Dataset entries:
☆ ☆ ☆ ☆
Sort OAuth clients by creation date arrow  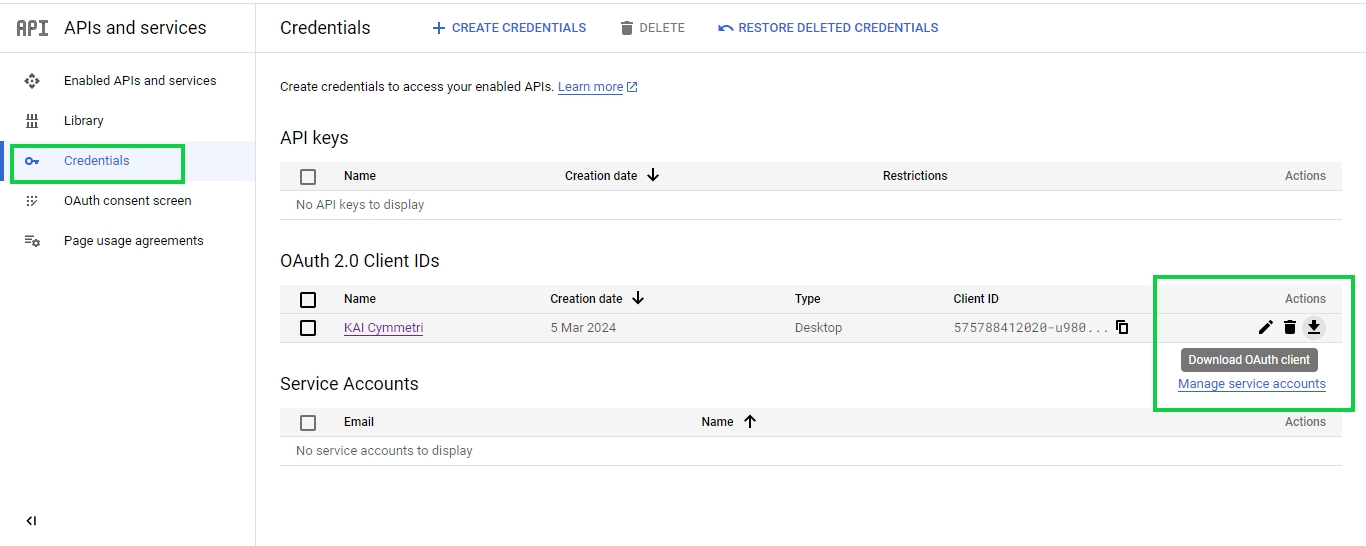coord(638,298)
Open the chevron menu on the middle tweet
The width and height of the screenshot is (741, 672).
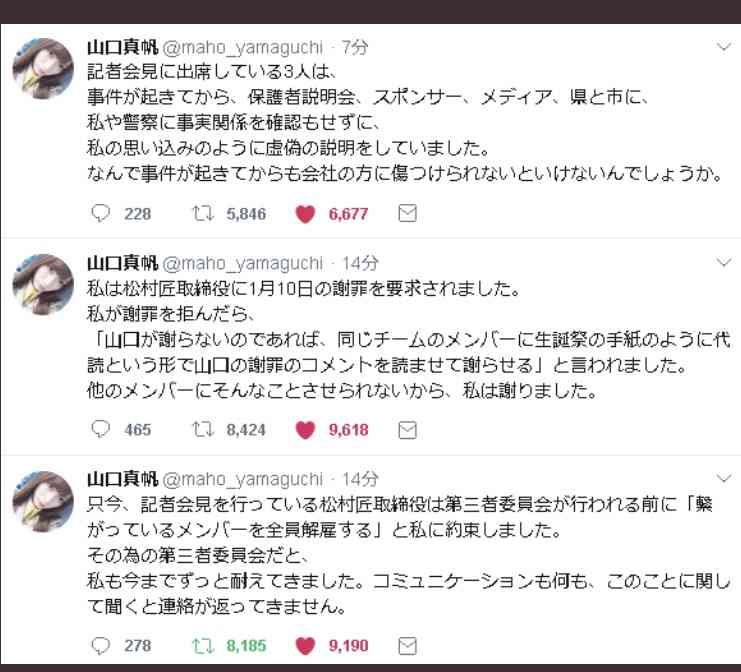(x=724, y=263)
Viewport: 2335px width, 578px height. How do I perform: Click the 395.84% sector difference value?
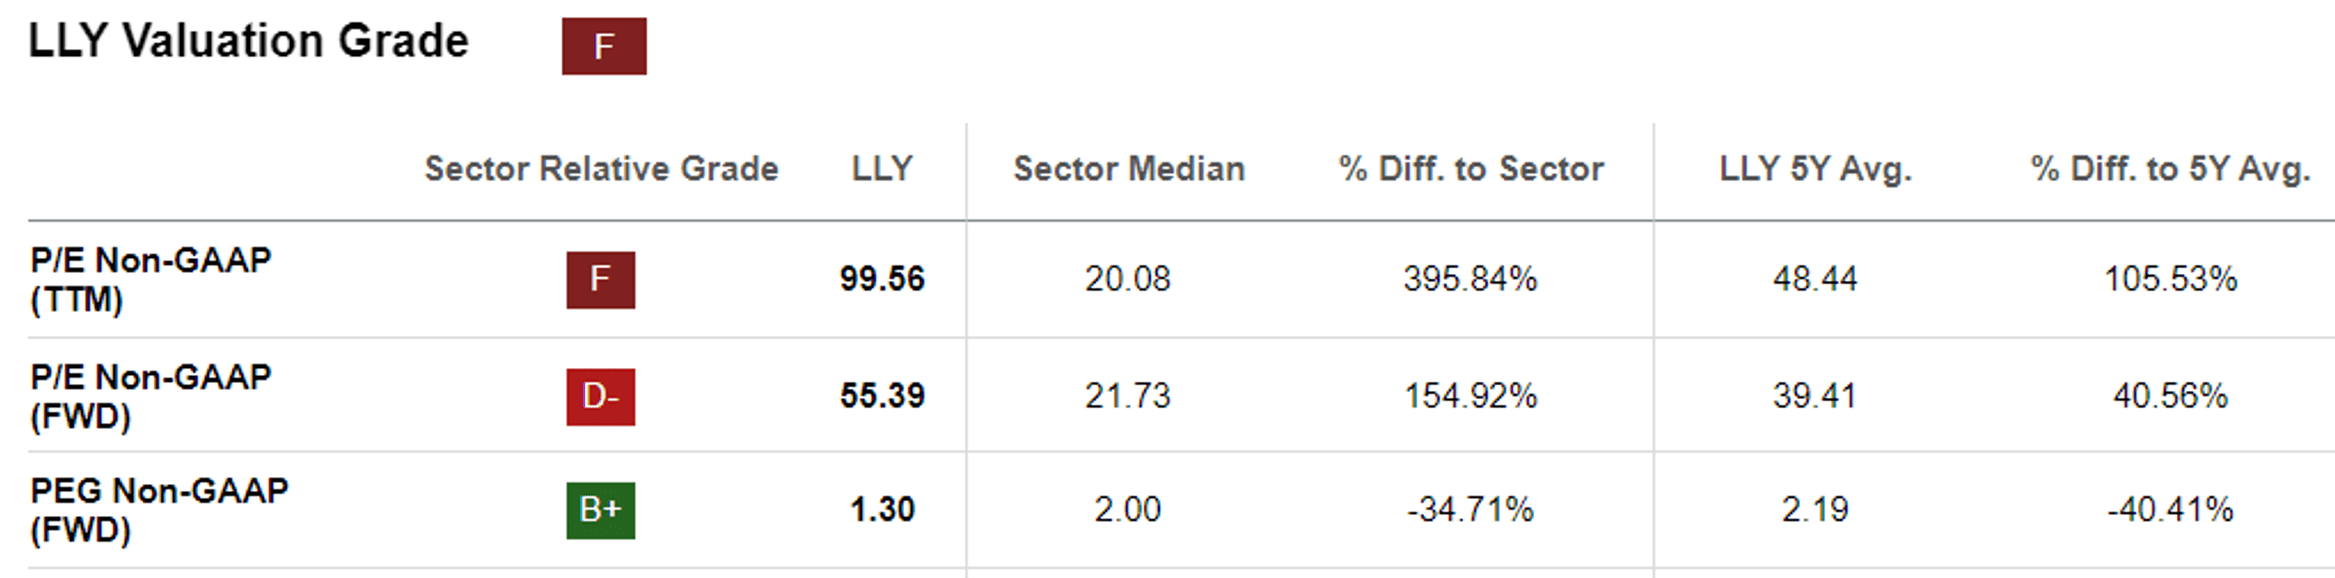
☆ ☆ ☆ ☆
_Work required_. Return the lines exactly, from the one containing "Open the chevron menu on the middle tweet" through the last line above, including both ends and excluding every picture.

_Completed exercise_.
Open the chevron menu on the middle tweet
The width and height of the screenshot is (741, 672).
(x=724, y=263)
Viewport: 2335px width, 578px height. How do I perform: Click the 395.84% sector difference value?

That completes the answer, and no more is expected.